*PASSAGE FOR REVIEW*.
[Start of section]

Experts believe that antibody tests could be hugely beneficial for a city like Mumbai in which contact tracing can be difficult.
On the lack of antibody testing, Prof Laxminarayan says, "This has been disappointing since this is the one parameter that could tell us how widely the disease has spread and what proportion are asymptomatic."
Dr Jacob T John, a veteran virologist told FIT, "It's time for more imaginative testing. It's time to shift the testing strategy."
Between 15 April to 29 April, the number of positive cases rose by around 200% and in the same period number of tests increased by only around 100%.
What About Mumbai's Exit Plan?
With the rising number of cases, things look bleak for Mumbai at this point. Experts reiterate testing should be ramped up even further. However, they also believe that lockdown can't continue forever.
In order to remove the lockdown, Mumbai authorities need to prepare a robust exit-plan, say experts.
Many reports suggested that Mumbai still doesn't have enough ICU beds to accommodate all the patients. In the event that the lockdown is lifted, hospitals might not be prepared with all the required healthcare facilities including beds, nurses, ambulance, etc.
The data for how many beds were included during the lockdown period is not available.
A Mumbai Mirror report quoted Dr Sanjay Oak who heads the COVID-19 task force saying, "We definitely need more ICU beds and the aim is to develop 500 ICU beds in the next few days. We need more and more doctors and nurses to treat critical care patients."
Another recent report also shows that Mumbai is preparing for a bigger eventuality by putting isolation beds in places such as Mahalakshmi Race Course, Nehru Science Centre, Nehru Planetarium, MMRDA grounds, etc.
While talking to FIT, Shahid Jameel, CEO of the Wellcome Trust/ India DBT Alliance had suggested that local authorities of a town or city must come up with local models as population density is different in each part of the country.
"Decisions about continuing lockdown, lifting it, etc should depend on the local data and local planning. It can't be guided by Health ministry sitting in Delhi", he added.
Dr John told FIT, "The government should ensure 100% mask availability. This is as good as a lockdown. Further, water is luxury in many parts so alcohol-based hand sanitizer should be made available. These are the basic minimums."
He suggests that each street, each shop and each house must be equipped with these essentials to fight coronavirus post the lockdown.
Dr SP Kalantri, Director Professor of Medicine at MGIMS and Medical Superintendent of Kasturba Hospital told us,
“Maharashtra has about 12,000 ICU beds out of which only 25% are in public sectors. There are 6,000 ventilators but only 2,500 out of them are in the public sector so the government should be able to use the private sector fully.”
He further warned, "There are some predictions that from mid-May Maharashtra will have more number of cases and areas which are green right now, will observe cases. But since the government is already focused on the areas which are currently red, it will have to partially shift focus. The government will then be trapped and won't be able to allocate resources across the states."
He also emphasises on the standard process: trace, test, isolate and quarantine.
"We need to pick up cases early. The best way to do that is to use Pulse Oximeter to measure oxygen saturation level", Dr Kalantri added.
He further raised some bigger concerns saying monsoon season will invite cases of malaria, leptospirosis, scrub typhus and chikungunya which will fill ICUs and ventilators and pose a challenge to the healthcare system.
Thus far, it is not clear if Mumbai authorities have taken note of these forthcoming challenges.
"The government may want to use large areas, stadiums, etc in the city for COVID-19 patients but there are real problems. Soon monsoon will hit and it will be difficult, so we don't know if we screen everyone in places like Dharavi and find more cases, how will we isolate them? It will be an extremely difficult task", Dr Kalantri said.

[End of section]

*INFORMATION SHOWN*.

[Start of section]

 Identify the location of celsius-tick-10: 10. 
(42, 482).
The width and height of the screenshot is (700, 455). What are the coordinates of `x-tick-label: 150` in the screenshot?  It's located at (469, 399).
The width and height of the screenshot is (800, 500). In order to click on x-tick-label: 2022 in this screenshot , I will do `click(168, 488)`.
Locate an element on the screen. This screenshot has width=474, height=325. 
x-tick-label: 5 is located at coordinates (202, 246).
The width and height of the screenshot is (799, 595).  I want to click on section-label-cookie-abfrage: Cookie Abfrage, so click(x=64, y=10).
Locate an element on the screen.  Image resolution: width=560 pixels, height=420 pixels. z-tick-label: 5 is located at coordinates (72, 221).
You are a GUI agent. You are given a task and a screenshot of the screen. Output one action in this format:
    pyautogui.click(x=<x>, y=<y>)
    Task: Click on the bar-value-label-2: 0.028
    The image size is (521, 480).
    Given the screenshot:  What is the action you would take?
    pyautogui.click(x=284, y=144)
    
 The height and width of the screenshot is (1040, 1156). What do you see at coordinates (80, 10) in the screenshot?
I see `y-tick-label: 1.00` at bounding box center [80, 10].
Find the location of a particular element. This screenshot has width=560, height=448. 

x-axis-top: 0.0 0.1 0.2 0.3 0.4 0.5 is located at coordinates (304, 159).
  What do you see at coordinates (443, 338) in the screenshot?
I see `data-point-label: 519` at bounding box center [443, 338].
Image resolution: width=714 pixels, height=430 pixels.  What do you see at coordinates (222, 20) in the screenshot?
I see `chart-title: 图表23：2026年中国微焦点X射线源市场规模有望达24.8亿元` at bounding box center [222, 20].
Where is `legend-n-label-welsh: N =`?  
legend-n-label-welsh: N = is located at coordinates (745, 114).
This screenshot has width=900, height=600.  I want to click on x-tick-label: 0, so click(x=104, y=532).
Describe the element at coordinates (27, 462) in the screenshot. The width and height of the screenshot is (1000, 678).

[End of section]

*WHAT IS NEEDED*.
Type out the passage on Mumbai's COVID-19 exit plan between "Thus far, it" and "Dr Kalantri said.", inclusive, keeping every word and punctuation mark unchanged.

*EXPECTED ANSWER*.
Thus far, it is not clear if Mumbai authorities have taken note of these forthcoming challenges.
"The government may want to use large areas, stadiums, etc in the city for COVID-19 patients but there are real problems. Soon monsoon will hit and it will be difficult, so we don't know if we screen everyone in places like Dharavi and find more cases, how will we isolate them? It will be an extremely difficult task", Dr Kalantri said.